+++ Исходные данные
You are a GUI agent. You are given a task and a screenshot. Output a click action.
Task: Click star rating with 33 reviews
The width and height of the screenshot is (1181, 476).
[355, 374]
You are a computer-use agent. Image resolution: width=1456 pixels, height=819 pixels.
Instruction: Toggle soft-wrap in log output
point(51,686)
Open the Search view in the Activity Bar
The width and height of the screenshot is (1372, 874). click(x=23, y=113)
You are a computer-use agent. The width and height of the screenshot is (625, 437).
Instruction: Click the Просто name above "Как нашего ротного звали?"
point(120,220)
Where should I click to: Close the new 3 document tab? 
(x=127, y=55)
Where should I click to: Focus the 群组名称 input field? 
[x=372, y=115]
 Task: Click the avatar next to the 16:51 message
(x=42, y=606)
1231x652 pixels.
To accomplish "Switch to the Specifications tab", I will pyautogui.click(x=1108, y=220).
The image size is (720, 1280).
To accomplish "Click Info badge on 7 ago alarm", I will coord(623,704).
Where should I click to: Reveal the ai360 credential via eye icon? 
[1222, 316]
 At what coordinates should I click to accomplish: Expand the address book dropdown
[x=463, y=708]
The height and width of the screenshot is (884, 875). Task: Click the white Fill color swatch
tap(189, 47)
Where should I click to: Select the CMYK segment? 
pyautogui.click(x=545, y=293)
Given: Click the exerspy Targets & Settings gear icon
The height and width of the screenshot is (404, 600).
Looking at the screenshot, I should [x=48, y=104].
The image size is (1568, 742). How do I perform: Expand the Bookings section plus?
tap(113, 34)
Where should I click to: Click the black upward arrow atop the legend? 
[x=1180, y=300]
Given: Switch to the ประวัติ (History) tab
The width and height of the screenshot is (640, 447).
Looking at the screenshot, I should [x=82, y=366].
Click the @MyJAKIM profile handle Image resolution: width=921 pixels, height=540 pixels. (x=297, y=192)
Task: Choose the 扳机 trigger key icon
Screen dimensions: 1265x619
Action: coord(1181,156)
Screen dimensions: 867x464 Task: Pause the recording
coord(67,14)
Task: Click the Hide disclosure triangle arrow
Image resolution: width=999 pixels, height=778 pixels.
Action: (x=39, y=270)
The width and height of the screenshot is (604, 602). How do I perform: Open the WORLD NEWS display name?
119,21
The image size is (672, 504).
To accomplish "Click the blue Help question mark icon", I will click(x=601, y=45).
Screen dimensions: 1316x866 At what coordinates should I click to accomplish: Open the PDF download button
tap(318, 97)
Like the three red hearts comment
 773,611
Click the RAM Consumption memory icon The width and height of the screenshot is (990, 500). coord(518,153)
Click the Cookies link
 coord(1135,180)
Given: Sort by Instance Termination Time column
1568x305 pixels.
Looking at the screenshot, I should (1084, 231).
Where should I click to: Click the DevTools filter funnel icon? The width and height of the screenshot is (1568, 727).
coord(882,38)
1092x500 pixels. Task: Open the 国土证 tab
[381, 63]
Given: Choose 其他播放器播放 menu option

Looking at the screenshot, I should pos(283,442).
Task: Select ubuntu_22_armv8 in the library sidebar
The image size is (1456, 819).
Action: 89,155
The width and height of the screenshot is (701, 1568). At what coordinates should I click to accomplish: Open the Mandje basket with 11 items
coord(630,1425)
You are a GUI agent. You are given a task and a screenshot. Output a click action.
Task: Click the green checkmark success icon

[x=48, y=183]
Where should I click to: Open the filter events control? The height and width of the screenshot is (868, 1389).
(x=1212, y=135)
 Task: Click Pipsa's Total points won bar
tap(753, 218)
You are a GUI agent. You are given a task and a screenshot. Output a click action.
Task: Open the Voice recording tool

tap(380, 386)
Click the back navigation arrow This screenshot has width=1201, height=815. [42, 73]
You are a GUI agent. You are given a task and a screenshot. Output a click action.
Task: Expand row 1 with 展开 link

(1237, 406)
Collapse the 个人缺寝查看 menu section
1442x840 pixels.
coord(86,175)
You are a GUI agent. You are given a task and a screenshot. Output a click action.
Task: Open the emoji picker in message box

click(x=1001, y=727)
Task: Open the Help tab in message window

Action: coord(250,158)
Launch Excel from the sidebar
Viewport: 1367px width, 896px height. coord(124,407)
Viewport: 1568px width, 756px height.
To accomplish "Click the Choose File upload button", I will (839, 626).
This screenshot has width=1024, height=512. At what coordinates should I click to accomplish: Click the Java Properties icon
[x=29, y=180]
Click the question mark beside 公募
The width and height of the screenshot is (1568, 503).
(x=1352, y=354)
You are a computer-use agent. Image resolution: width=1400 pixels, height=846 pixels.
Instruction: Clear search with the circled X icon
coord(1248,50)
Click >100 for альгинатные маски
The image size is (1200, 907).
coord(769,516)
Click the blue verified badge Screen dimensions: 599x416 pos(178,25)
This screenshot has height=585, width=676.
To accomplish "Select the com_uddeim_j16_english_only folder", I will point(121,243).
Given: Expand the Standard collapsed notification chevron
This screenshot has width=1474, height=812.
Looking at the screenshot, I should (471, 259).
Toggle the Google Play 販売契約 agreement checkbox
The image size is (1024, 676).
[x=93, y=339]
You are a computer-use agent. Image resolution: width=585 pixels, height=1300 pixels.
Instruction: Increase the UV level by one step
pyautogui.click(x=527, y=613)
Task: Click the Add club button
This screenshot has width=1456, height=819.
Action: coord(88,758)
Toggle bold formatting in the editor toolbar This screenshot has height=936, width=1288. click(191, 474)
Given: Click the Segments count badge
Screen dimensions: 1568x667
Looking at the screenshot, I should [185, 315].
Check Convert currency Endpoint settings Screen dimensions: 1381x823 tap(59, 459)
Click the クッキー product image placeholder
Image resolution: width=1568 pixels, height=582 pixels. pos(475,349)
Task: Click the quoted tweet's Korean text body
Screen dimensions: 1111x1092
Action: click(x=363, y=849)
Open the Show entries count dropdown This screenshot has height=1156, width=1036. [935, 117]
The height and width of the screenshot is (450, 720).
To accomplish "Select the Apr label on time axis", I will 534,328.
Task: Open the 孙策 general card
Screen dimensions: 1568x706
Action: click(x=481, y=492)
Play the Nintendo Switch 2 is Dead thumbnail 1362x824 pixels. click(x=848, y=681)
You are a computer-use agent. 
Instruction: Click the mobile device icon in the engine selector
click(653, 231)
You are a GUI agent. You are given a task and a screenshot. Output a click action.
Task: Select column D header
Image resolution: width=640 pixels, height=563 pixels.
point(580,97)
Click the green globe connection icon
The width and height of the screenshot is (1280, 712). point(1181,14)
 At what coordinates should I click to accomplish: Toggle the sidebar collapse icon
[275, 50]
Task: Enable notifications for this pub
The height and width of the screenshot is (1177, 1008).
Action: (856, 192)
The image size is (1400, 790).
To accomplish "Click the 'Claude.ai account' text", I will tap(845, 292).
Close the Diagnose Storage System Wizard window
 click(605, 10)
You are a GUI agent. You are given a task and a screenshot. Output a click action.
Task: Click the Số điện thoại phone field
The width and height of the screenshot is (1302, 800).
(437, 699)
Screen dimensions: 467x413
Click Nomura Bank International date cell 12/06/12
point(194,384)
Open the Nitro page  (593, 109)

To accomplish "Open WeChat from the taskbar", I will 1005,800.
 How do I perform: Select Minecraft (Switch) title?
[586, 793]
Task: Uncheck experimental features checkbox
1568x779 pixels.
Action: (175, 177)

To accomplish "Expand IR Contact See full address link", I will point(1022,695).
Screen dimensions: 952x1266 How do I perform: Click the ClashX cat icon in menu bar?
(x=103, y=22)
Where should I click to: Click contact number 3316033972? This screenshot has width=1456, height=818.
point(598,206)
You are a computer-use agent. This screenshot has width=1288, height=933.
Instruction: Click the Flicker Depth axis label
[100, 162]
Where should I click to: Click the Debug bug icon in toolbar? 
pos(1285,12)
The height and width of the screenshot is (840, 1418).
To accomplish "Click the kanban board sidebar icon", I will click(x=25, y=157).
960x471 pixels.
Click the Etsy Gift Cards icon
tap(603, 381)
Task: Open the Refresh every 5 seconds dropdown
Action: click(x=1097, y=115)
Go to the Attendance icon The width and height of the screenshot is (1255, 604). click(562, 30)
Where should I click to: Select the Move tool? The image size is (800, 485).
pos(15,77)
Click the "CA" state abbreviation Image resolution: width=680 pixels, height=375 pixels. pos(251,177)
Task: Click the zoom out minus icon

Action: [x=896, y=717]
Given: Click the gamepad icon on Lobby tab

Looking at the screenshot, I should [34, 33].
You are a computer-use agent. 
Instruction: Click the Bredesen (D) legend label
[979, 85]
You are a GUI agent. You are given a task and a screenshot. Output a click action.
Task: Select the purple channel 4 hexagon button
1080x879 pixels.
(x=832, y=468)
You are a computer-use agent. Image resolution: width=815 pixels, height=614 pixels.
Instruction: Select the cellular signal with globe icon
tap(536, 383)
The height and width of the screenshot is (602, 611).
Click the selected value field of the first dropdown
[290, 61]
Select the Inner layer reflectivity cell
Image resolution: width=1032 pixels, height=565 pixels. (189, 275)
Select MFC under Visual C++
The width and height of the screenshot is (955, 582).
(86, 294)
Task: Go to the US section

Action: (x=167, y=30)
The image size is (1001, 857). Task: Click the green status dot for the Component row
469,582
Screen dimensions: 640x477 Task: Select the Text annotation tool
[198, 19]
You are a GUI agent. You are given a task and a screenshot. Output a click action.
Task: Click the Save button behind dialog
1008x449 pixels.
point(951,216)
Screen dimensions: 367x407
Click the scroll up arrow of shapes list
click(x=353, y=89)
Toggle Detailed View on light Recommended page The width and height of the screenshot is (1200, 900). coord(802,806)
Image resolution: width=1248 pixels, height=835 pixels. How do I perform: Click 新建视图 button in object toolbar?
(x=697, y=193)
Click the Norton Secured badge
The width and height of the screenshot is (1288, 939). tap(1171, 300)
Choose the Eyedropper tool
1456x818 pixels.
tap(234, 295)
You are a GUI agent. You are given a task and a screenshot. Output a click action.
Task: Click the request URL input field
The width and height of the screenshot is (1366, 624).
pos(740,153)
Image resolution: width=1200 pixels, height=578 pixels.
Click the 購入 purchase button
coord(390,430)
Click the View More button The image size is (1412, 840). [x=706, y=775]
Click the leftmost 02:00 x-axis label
++++++
### Письменное задание
Выпишите из приведенных выше строк все, где встречается слово «question».

### Правильный ответ
To accomplish "Click the blue Help question mark icon", I will click(x=601, y=45).
Click the question mark beside 公募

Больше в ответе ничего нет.